Luke 23:46 states, "And when Jesus had cried with a loud voice, he said, Father, into thy hands I commend my spirit: and having said thus, he gave up the ghost."

This verse speaks about a contented Saviour. It may be hard to envision Christ as contented as he hung on the cross, dying for the sins of mankind, his body racked with pain, and his earthly life leaving him.

He was contented because his work was finished. He bore the sins of sinners, his father had turned his back on him, but now his father smiled upon him once again. The time Jesus must spend on this sinful earth, in a human body, was over. Jesus was going back to his father, back to the throne and the glory he left behind. Jesus was returning to heaven because he was victorious over death, hell and the grave. He had finished the work he came to do. Salvation for fallen mankind was complete.

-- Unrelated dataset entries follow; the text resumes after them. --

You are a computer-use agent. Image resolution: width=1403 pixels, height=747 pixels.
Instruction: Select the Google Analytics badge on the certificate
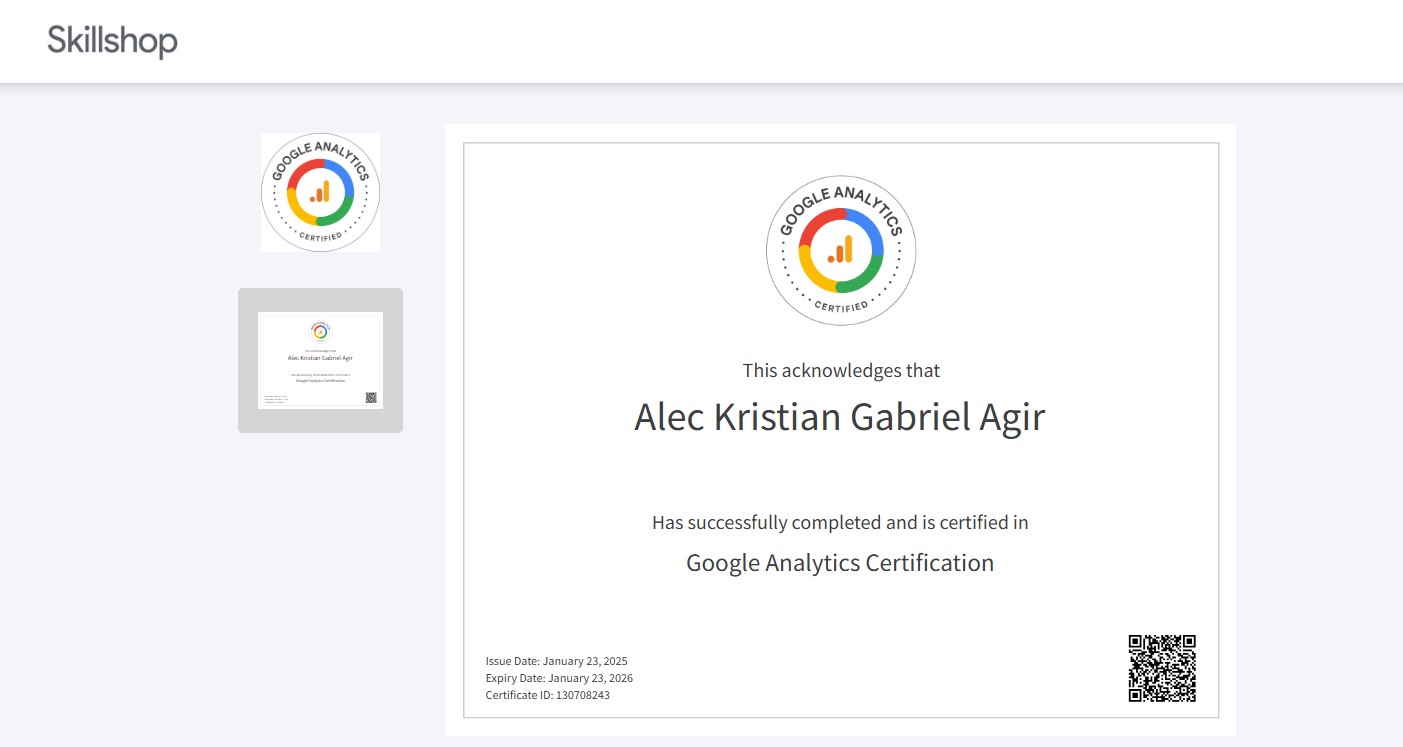tap(841, 248)
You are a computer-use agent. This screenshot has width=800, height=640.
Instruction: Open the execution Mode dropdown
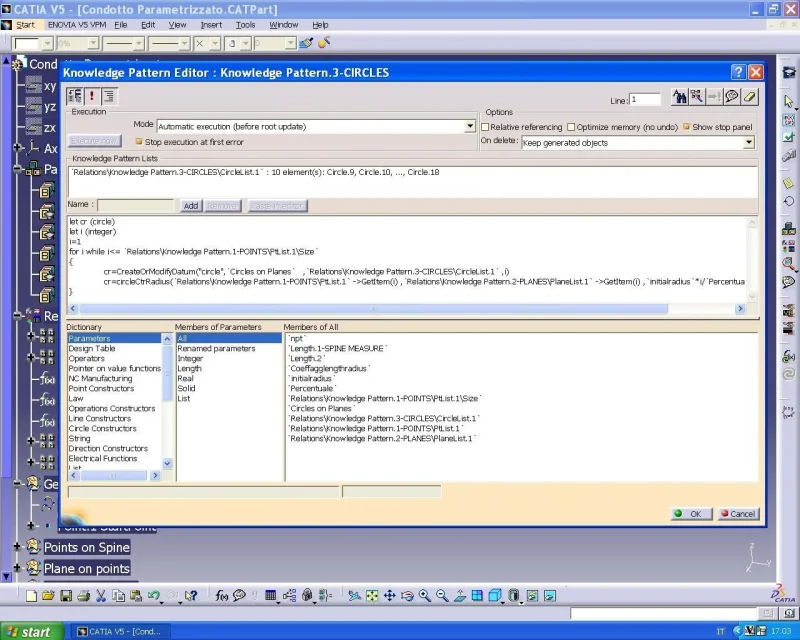click(470, 126)
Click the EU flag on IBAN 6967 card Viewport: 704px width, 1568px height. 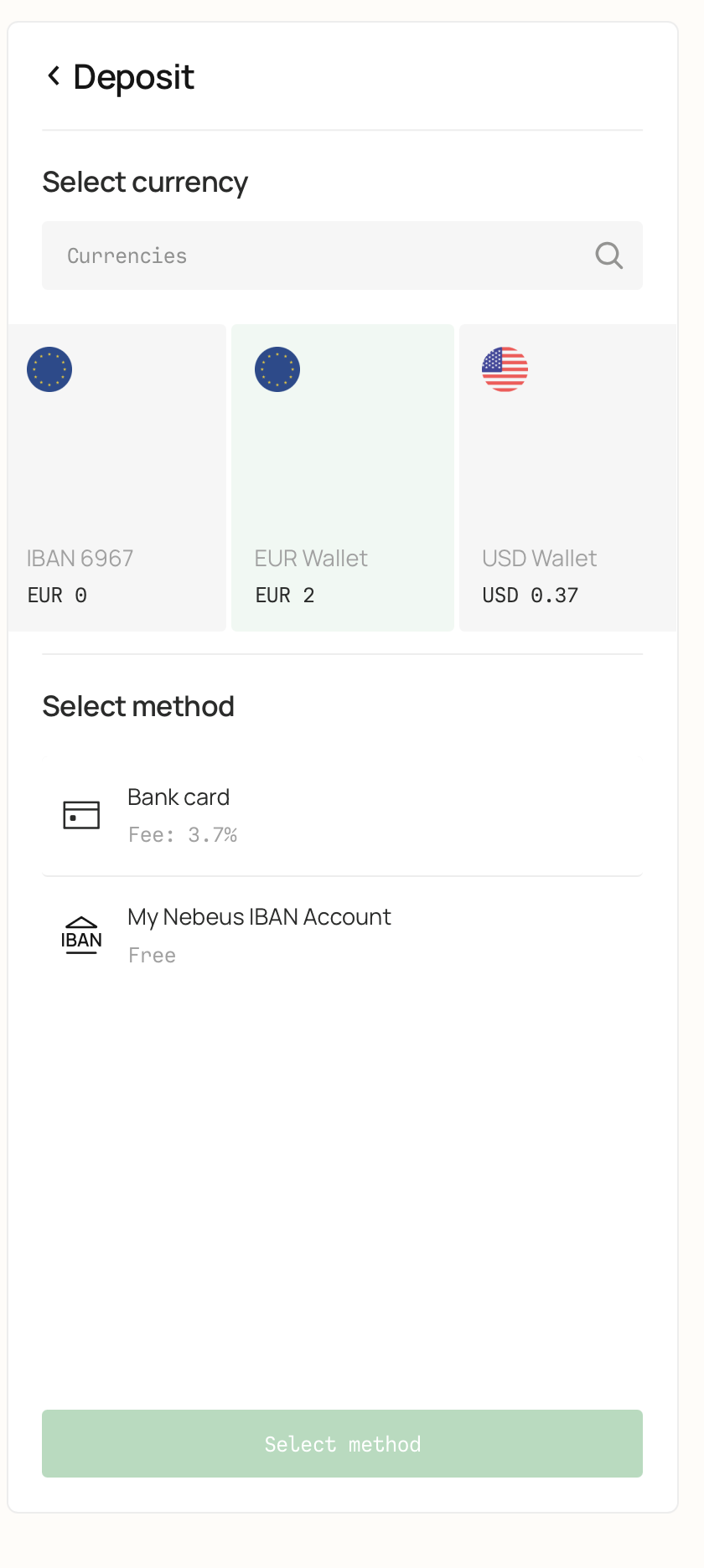pos(49,369)

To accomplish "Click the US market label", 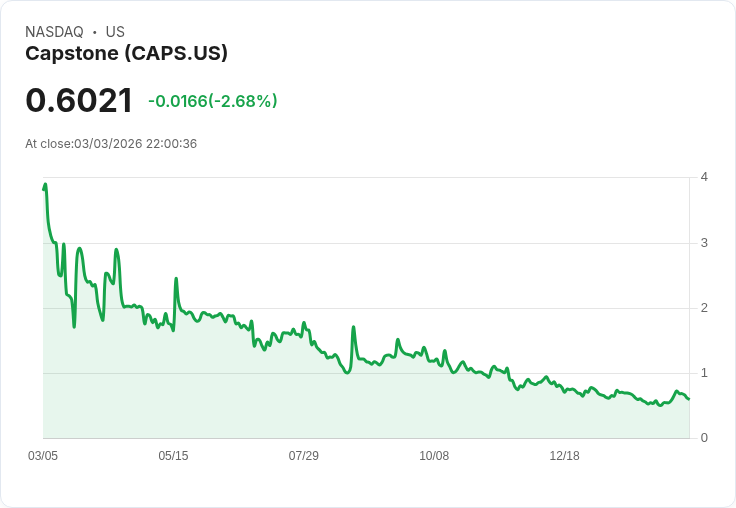I will click(x=115, y=32).

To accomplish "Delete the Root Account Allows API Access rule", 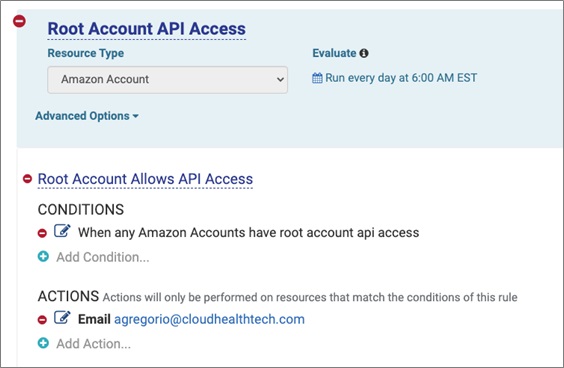I will [x=27, y=178].
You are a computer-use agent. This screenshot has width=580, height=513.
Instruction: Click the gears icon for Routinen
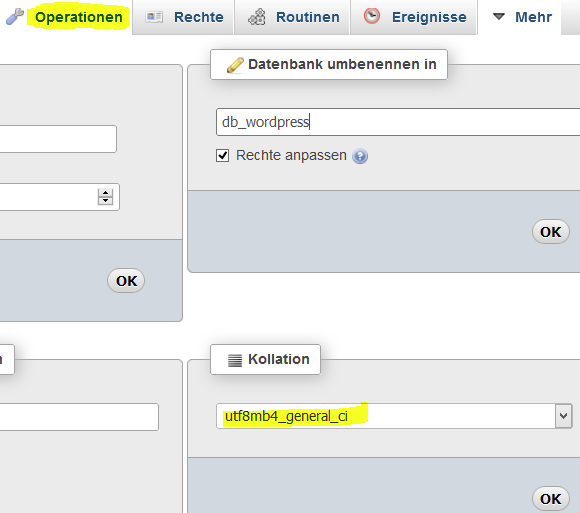257,17
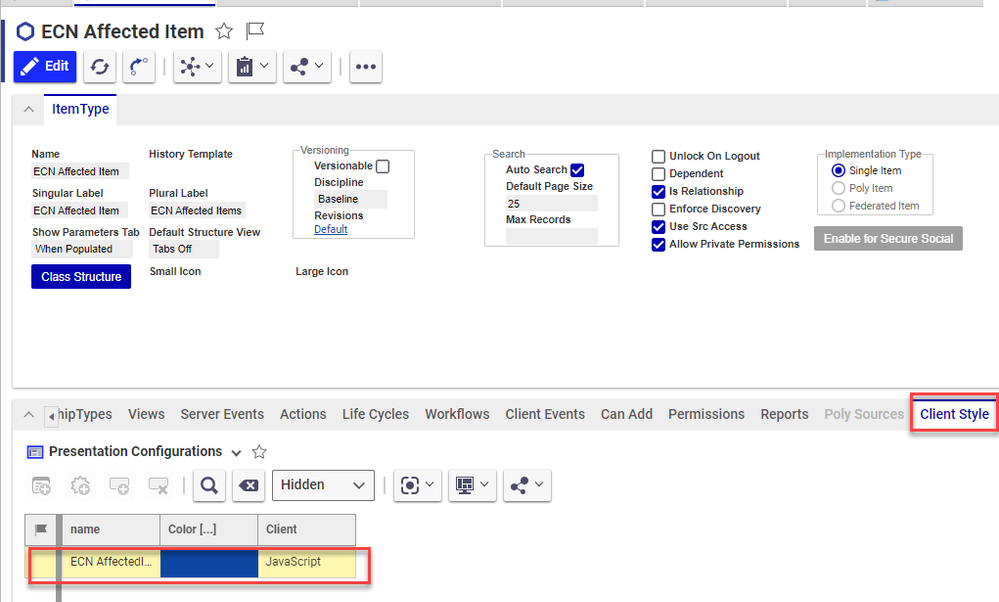Image resolution: width=999 pixels, height=602 pixels.
Task: Click the refresh icon beside Edit
Action: click(x=99, y=67)
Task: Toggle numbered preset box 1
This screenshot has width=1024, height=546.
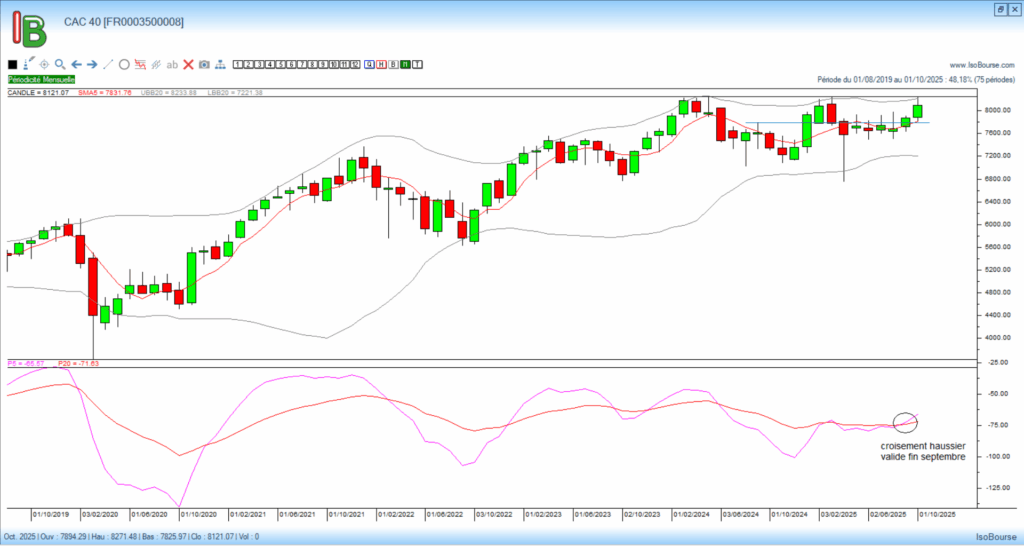Action: [238, 65]
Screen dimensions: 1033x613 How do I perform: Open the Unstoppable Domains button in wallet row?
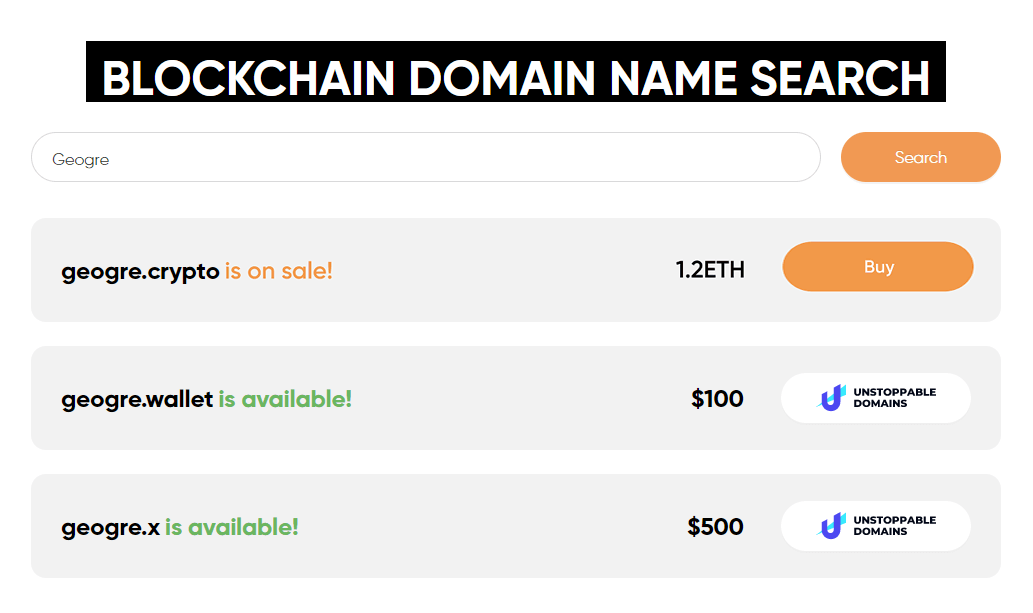(876, 398)
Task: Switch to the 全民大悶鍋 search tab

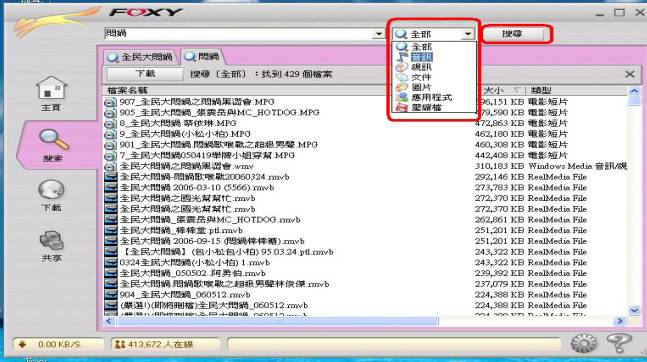Action: click(141, 57)
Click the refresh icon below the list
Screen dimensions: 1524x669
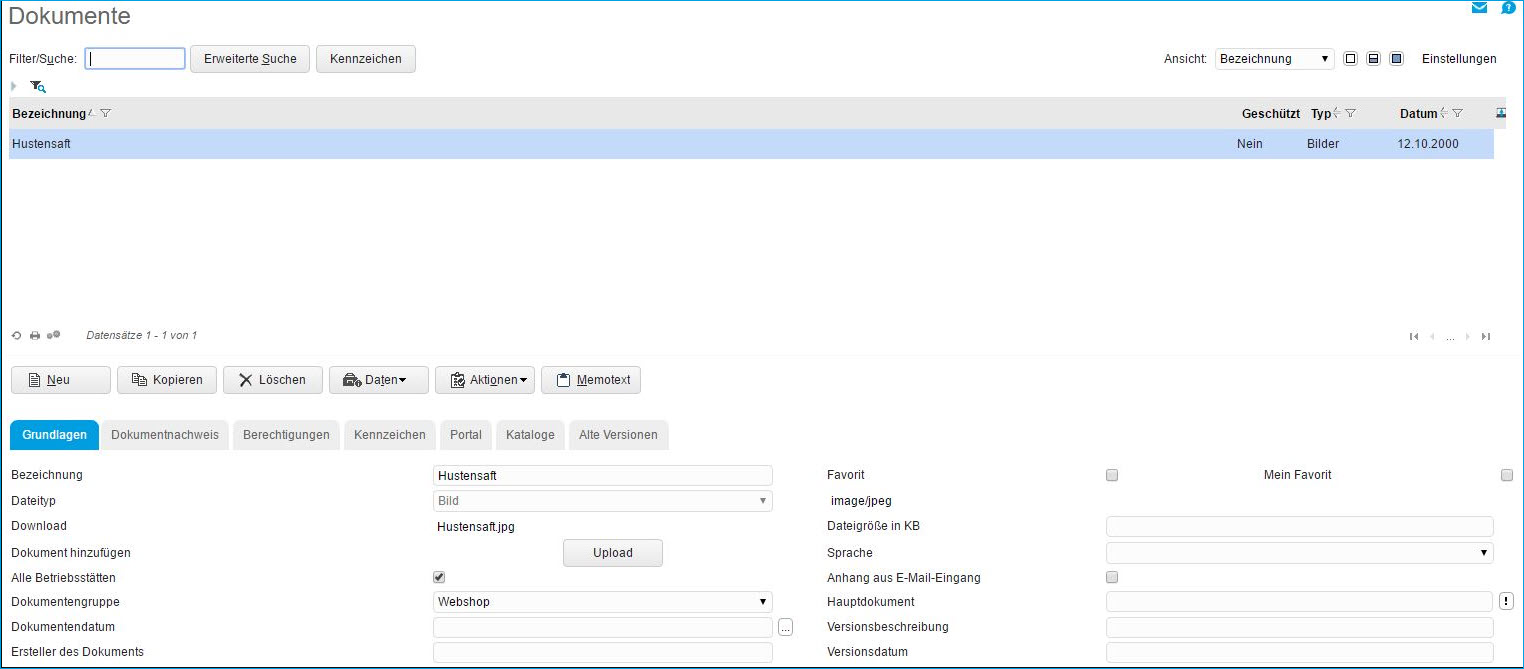[16, 335]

All the time Jesus was upon the earth, cumbered with a fleshly body, he was concerned only with doing those things his Father wanted him to do. The body of Christ was without sin, of course, but Satan crowded upon his body with manifold temptations. The time of Christsí earthly sojourn was finished. He completed the task he came to do. He lived a perfect life, and died a perfect death. He can now return to his father, to the station he had with him before he came to the earth. Christ had contentment because he fulfilled his Fatherís will; he completed the plan of salvation; and can return to his father as the perfect sacrifice for the elect of God.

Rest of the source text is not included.